Go through the data and copy every line in which "Toggle" appears.

(Collected data)
*** Block opens ***
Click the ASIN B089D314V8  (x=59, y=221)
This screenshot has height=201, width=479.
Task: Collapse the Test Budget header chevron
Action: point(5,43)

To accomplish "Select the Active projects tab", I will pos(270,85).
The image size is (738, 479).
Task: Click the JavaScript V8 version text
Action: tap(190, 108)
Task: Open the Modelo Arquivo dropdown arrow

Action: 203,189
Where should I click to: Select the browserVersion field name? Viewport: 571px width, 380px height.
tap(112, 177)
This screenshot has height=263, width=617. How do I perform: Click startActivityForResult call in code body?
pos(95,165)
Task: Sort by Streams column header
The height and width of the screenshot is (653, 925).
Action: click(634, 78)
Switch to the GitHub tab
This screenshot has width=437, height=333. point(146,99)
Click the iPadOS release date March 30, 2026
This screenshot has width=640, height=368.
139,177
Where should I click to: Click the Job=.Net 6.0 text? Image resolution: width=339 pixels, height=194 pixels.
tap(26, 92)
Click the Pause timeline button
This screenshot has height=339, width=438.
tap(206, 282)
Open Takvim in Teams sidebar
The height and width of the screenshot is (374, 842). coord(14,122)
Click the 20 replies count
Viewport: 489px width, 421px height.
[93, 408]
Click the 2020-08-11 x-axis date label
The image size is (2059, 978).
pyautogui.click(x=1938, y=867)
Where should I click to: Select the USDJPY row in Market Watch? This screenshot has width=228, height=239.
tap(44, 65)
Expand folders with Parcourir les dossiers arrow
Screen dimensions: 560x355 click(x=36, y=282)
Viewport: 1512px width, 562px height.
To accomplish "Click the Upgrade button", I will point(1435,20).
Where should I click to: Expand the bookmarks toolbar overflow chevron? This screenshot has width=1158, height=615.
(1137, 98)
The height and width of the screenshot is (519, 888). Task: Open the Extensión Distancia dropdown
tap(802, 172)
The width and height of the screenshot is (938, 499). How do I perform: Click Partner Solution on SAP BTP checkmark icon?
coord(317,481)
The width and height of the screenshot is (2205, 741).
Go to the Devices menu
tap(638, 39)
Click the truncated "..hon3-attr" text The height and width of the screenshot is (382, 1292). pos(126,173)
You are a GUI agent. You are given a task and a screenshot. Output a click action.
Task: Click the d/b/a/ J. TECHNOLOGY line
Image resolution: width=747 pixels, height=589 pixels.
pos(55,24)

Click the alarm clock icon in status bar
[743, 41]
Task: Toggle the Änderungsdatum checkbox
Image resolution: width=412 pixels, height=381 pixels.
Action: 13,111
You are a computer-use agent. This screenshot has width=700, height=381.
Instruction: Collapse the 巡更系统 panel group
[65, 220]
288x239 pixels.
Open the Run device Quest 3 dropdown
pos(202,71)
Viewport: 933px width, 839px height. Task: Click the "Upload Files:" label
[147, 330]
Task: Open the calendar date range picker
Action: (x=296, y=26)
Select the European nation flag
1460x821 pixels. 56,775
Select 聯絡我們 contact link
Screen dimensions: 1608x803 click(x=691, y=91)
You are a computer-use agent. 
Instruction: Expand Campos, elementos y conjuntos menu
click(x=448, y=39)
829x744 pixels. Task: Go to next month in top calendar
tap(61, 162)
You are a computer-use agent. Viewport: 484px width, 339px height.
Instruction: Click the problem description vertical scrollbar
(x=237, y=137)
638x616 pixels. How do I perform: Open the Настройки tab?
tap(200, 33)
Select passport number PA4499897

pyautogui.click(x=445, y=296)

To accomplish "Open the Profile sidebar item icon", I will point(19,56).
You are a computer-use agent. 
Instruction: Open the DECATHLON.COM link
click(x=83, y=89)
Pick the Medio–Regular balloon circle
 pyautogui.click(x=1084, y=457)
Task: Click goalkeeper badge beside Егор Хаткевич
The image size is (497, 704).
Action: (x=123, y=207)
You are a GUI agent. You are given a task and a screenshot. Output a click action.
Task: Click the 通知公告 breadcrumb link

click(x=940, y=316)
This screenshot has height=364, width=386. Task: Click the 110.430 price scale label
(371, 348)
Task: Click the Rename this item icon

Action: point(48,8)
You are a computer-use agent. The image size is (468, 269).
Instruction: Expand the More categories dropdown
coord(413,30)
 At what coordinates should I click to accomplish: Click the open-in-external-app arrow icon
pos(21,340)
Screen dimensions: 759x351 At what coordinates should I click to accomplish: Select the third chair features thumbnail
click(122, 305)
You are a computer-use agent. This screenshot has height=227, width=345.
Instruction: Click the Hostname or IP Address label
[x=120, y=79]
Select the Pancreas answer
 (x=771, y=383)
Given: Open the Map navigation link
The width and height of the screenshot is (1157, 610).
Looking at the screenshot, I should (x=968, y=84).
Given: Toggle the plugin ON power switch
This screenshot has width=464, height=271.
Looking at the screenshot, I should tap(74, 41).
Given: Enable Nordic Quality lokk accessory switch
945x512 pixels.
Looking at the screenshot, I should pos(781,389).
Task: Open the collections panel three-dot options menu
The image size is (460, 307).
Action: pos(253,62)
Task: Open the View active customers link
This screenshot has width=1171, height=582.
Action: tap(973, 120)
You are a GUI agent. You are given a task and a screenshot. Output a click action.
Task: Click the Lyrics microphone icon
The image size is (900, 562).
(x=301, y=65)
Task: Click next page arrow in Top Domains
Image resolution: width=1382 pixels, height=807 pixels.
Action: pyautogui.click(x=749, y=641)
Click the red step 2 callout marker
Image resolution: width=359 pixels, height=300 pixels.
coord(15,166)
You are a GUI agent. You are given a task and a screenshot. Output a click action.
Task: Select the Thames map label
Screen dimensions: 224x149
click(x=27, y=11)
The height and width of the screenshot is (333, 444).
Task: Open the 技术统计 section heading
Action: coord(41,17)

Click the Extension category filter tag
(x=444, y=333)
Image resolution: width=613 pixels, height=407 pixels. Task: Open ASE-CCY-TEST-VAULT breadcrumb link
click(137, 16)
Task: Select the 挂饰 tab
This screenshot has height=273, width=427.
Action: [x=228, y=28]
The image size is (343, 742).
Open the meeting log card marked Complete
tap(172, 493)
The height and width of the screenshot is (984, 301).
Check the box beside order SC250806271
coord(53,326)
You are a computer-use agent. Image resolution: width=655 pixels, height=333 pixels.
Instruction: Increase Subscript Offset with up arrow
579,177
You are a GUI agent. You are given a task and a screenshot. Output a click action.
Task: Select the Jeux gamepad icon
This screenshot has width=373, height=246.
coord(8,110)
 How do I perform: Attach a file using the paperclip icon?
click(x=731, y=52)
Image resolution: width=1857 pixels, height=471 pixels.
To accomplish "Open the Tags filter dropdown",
*** Block closes ***
» EXERCISE RESULT
Task: Toggle the Änderungsdatum checkbox
Given: Toggle the plugin ON power switch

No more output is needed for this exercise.